Devant ces portes du temps, il faut s’arrêter et se laisser envelopper par des effluves à l’odeur de pain frais qui se dégagent d’une petite boutique: une boulangerie française. On n’a pas prévu le béret, mais le pain que l’on y fabrique de la main experte d’un artisan de génie, est la preuve incontestable de l’existence de Dieu.
S’il n’est pas mort d’avoir contempler son œuvre, Dieu doit fréquenter la boutique du Boulanger. C’est dans le quartier le premier endroit où l’on cause. L’artiste accueille ses clients, souvent ses amis, avec l’amabilité d’un homme qui sait que son activité nourrit également le lien social.
Dans son atelier “Aux Pains garnis”, tout y est fait maison. Il a même obtenu un prix de la meilleure baguette de tradition. Son petit bonheur à lui, c’est de rencontrer ceux qui se sont laissés pénétrer par ses parfums subtils !
Il a fait son Tour de France et même d’Europe car on le trouve à Cologne, à Toulouse, à Strasbourg, à Nantes ou à Lyon; enfin partout ou des artisans inspirés ont accueilli un Ouvrier pour que se perpétue la tradition du Pain.
L’obstacle de la grille surmonté, c’est à l’ouïe que s’adresse le petit bout de rue. Le tumulte de l’avenue de Saint-Ouen fait place au calme. Un havre de paix se dévoile dans une enfilade d’immeubles de quatre étages et un espace de verdure aménagé avec un goût exquis.
On accroche des fleurs à la fenêtre. L’endroit où l’on vit est celui que l’on montre le plus volontiers: il faut qu’il attire le regard. En tout cas, le visiteur a droit à une exposition permanente où l’on rivalise de parfums délicats et de robes multicolores. Un festival des sens et de sérénité qui n’a pas encore attiré les promoteurs immobiliers, les indigènes de la rue s’en portent très bien.
L’assemblée des propriétaires et locataires a décidé que le vivre ensemble méritait quelques règles de bon sens que toutes et tous ont acceptées. Pour un peu un indice de civisme serait publié chaque trimestre, une sorte de bonheur national brut comme au Bhoutan.

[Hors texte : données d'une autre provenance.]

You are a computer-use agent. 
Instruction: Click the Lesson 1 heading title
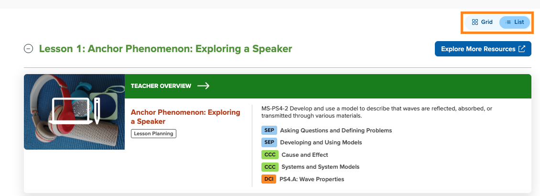pyautogui.click(x=166, y=49)
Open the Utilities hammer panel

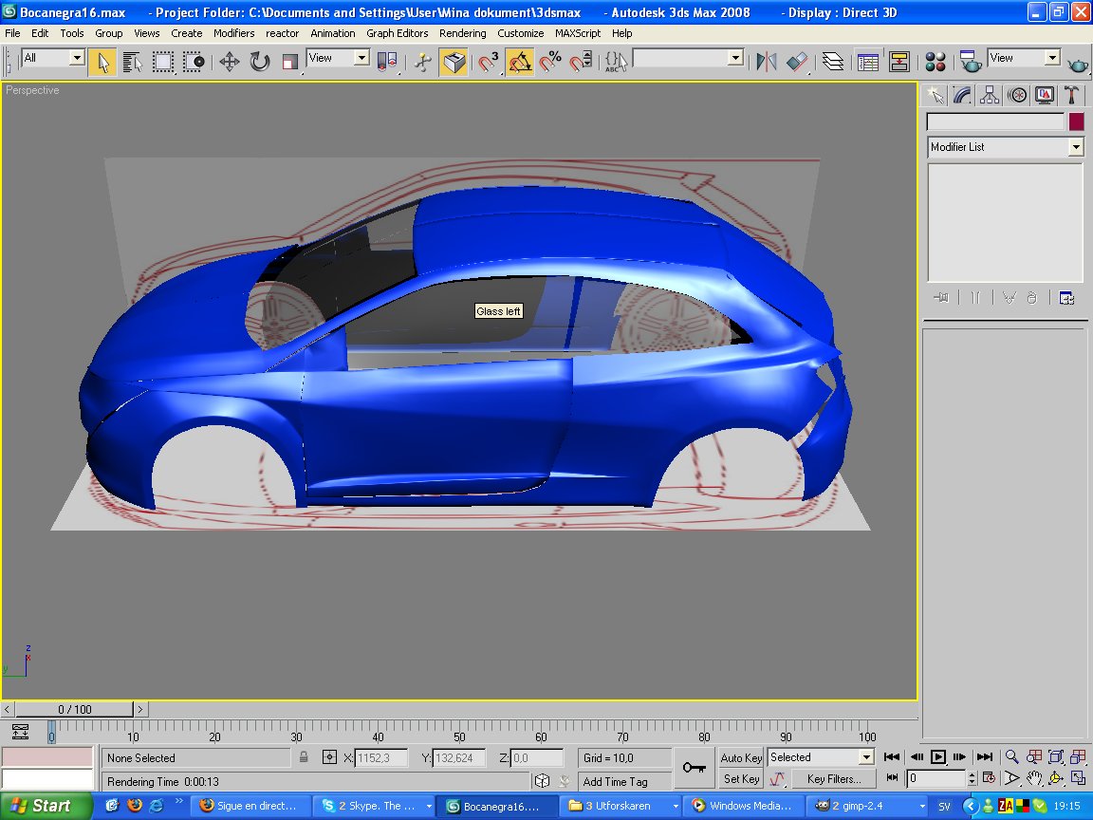pyautogui.click(x=1071, y=95)
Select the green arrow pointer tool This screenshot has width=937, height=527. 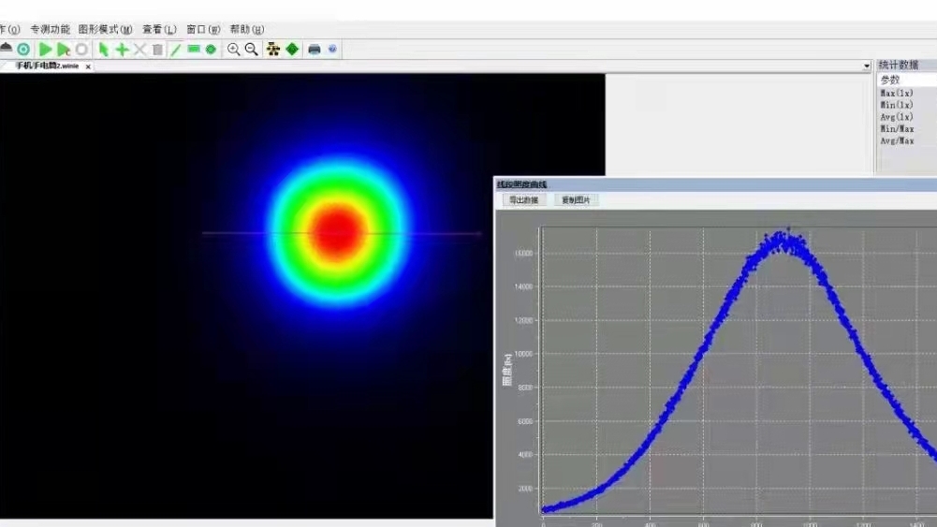coord(104,50)
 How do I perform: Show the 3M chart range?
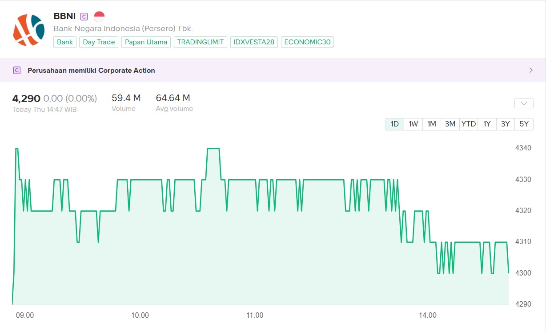[450, 124]
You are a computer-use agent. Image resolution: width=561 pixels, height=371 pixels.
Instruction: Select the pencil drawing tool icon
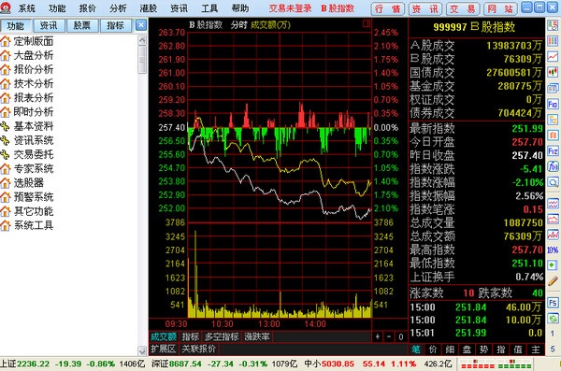553,281
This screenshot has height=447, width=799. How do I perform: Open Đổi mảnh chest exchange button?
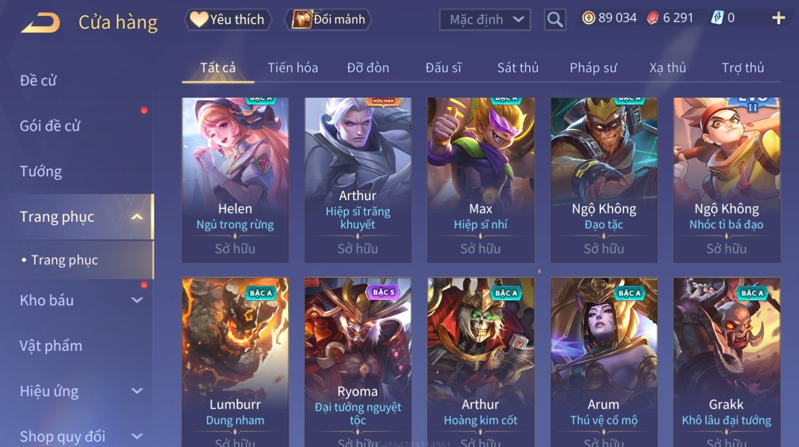pyautogui.click(x=328, y=20)
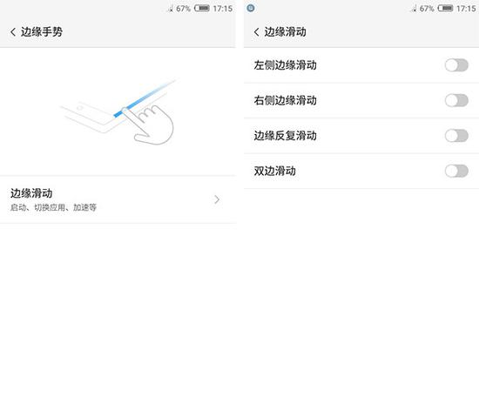
Task: Tap battery icon on right screen
Action: (445, 8)
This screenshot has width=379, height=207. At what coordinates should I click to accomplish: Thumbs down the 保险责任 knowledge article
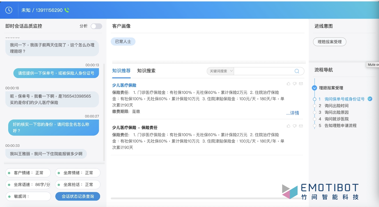[294, 126]
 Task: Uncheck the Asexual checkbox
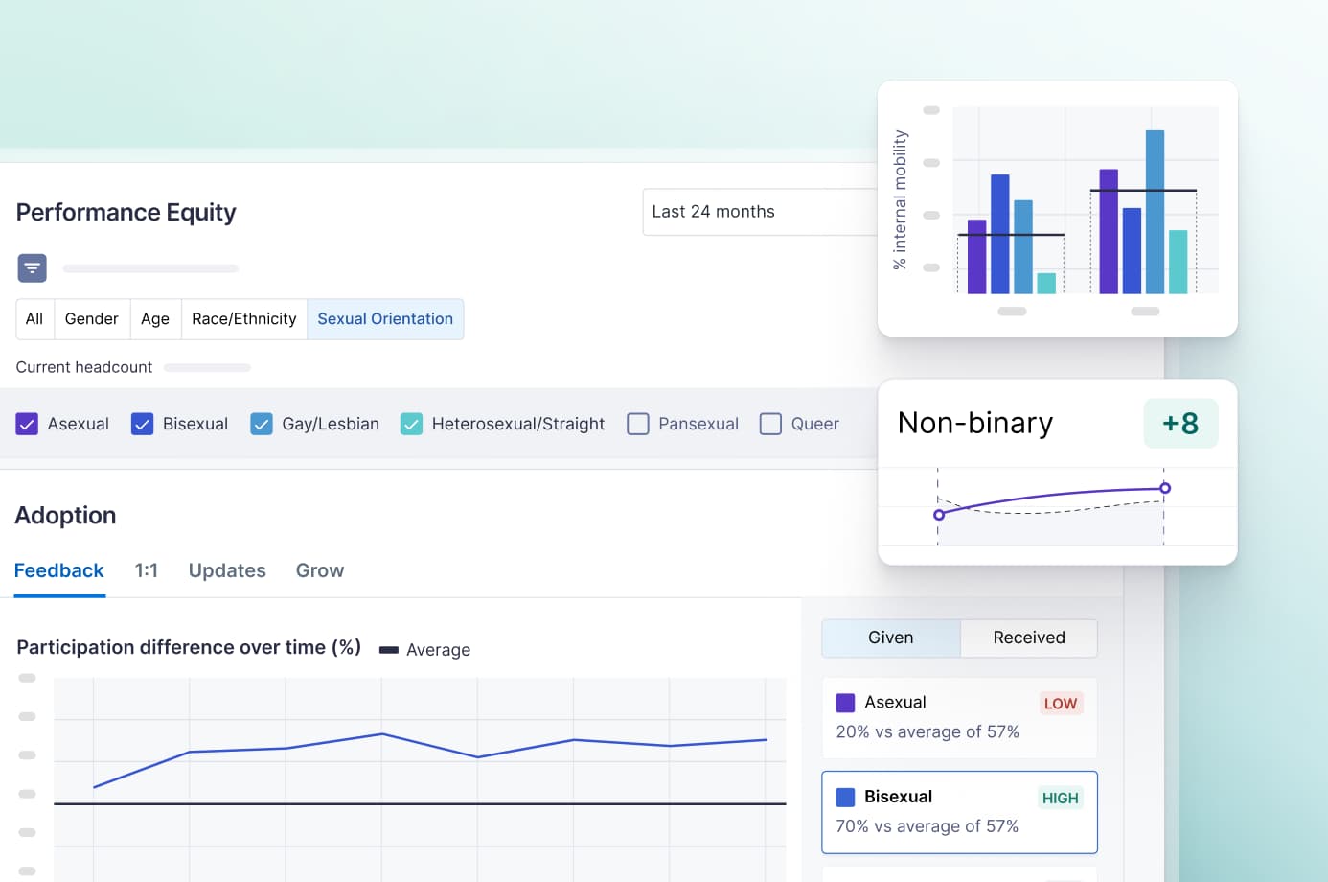click(27, 423)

Ici, la cohésion sociale n’est pas laissée à la compétence des services de l’Etat, on peut donc se laisser aller à la jouissance des lieux.
Ailleurs on confie à l’administration l’ingénierie sociale. Voilà une belle expression pour éviter
de dire qu’à Paris on ne connaît pas son voisin. Ici, point n’est besoin de recourir à des consultants pour dire comment innover, créer, monter des projets.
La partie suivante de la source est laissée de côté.